In particular, the ADA guidelines recommend that patients with diabetes receive the pneumococcal vaccine, but until 2015 the guidelines never specified which pneumococcal vaccine. The guidelines have been updated to reflect the Centers for Disease Control and Prevention immunization schedule, and now recommends that all patients aged ≥2 years with diabetes get the pneumococcal polysaccharide vaccine 23 (PPSV23).1 Adults aged ≥65 years who have not received any pneumococcal vaccines should first get the pneumococcal conjugate vaccine 13 (PCV13), followed by PPSV23 after 6 to 12 months. Patients aged ≥65 years who have already received PPSV23 should receive the PCV13 after ≥12 months.
Although, to my knowledge, no major studies have shown increased rates of morbidity or mortality in patients with diabetes and influenza, observational studies have shown increased rates of hospital admissions, hospitalizations, and complications in this patient population.7
The role of the pharmacist is ever expanding to include increased patient counseling and clinical services. As the most accessible healthcare provider in the community, our role in patient care is crucial.
Most patients go to the pharmacy much more often than they go to their primary care physician’s office, which gives us an opportunity to take action on our patients’ health. The updates that are discussed in this article include 3 ways that pharmacists can have an impact on patient care.

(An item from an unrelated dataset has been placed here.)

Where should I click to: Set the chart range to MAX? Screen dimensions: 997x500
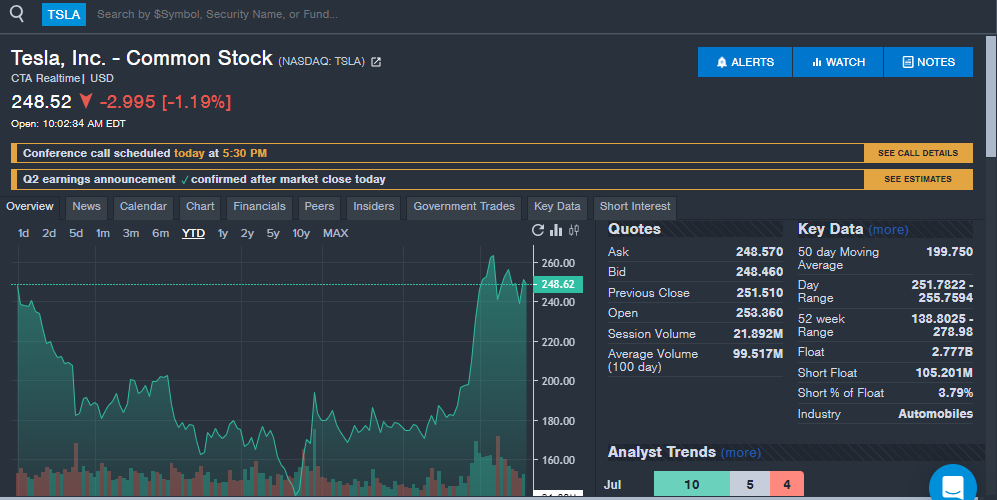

Working in a retail pharmacy, I often see people check their blood pressure on the machine located just outside the pharmacy. Quite often, these machines are not calibrated correctly and give patients a surprising blood pressure reading. By manually checking patients’ blood pressure, we have the chance to counsel and answer any other questions they may have.

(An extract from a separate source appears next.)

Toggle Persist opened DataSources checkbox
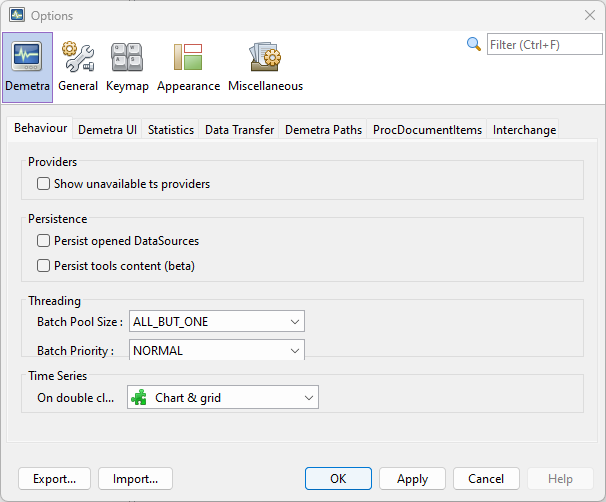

It is important that pharmacists stay up-to-date on all emerging guidelines, but because diabetes encompasses many other disease states and disease-related complications, I urge all practicing pharmacists to familiarize themselves with the 2015 Standards of Medical Care in Diabetes, and to continue to read the yearly updates published every January.

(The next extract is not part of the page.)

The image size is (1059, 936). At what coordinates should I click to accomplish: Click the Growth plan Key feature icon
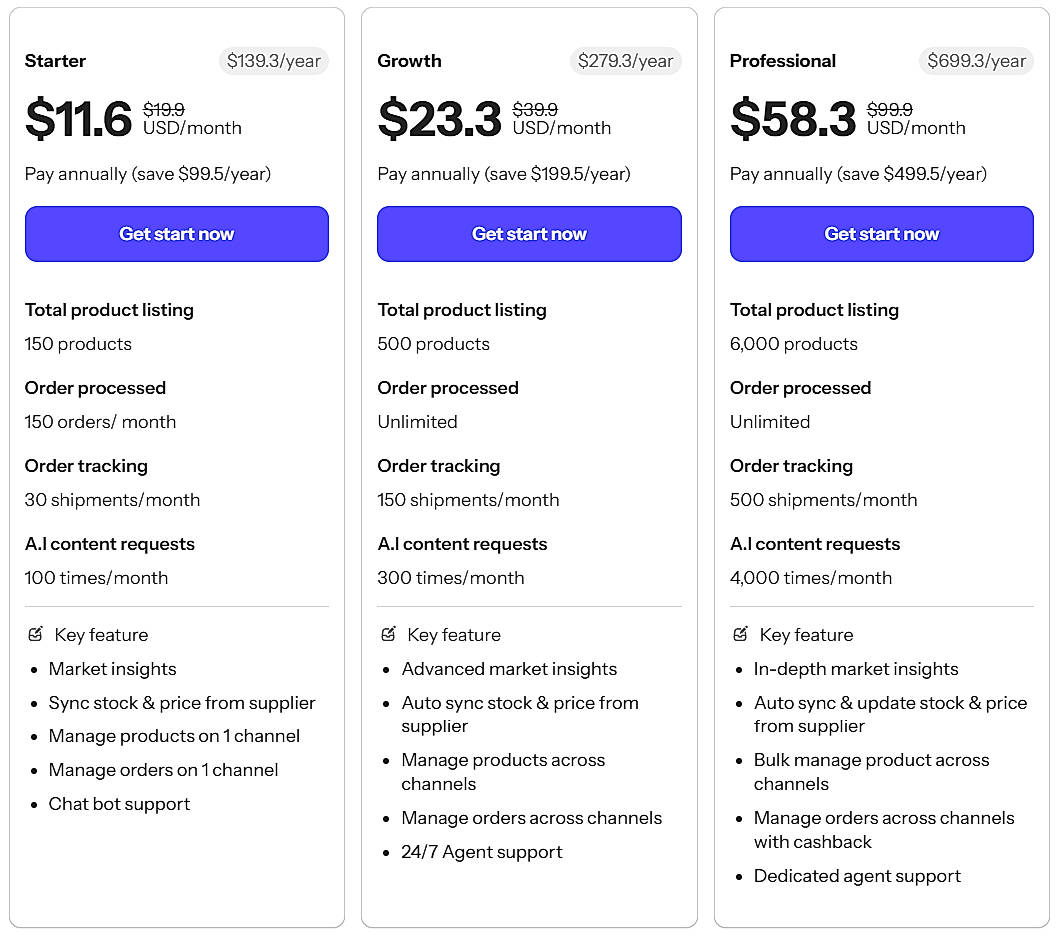pyautogui.click(x=389, y=634)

- American Diabetes Association. Standards of medical care in diabetes—2015. Diabetes Care. 2015;38(Suppl 1):S14-S80.
- James PA, Oparil S, Carter BL, et al. 2014 evidence-based guideline for the management of high blood pressure in adults: report from the panel members appointed to the Eighth Joint National Committee (JNC 8). JAMA. 2014;311:507-520.
- American Diabetes Association. Standards of medical care in diabetes—2013. Diabetes Care. 2013;36(Suppl 1):S11-S66.
- Standards of medical care in diabetes—2015: summary of revisions. Diabetes Care. 2015;38(Suppl 1):S4.
- Cushman WC, Evans GW, Byington RP, et al; ACCORD Study Group. Effects of intensive blood-pressure control in type 2 diabetes mellitus. N Engl J Med. 2010;362:1575-1585.
- Wei N, Zheng H, Nathan DM. Empirically establishing blood glucose targets to achieve HbA1c goals. Diabetes Care. 2014;37:1048-1051.
- Smith SA, Poland GA. Use of influenza and pneumococcal vaccines in people with diabetes. Diabetes Care. 2000;23:95-108.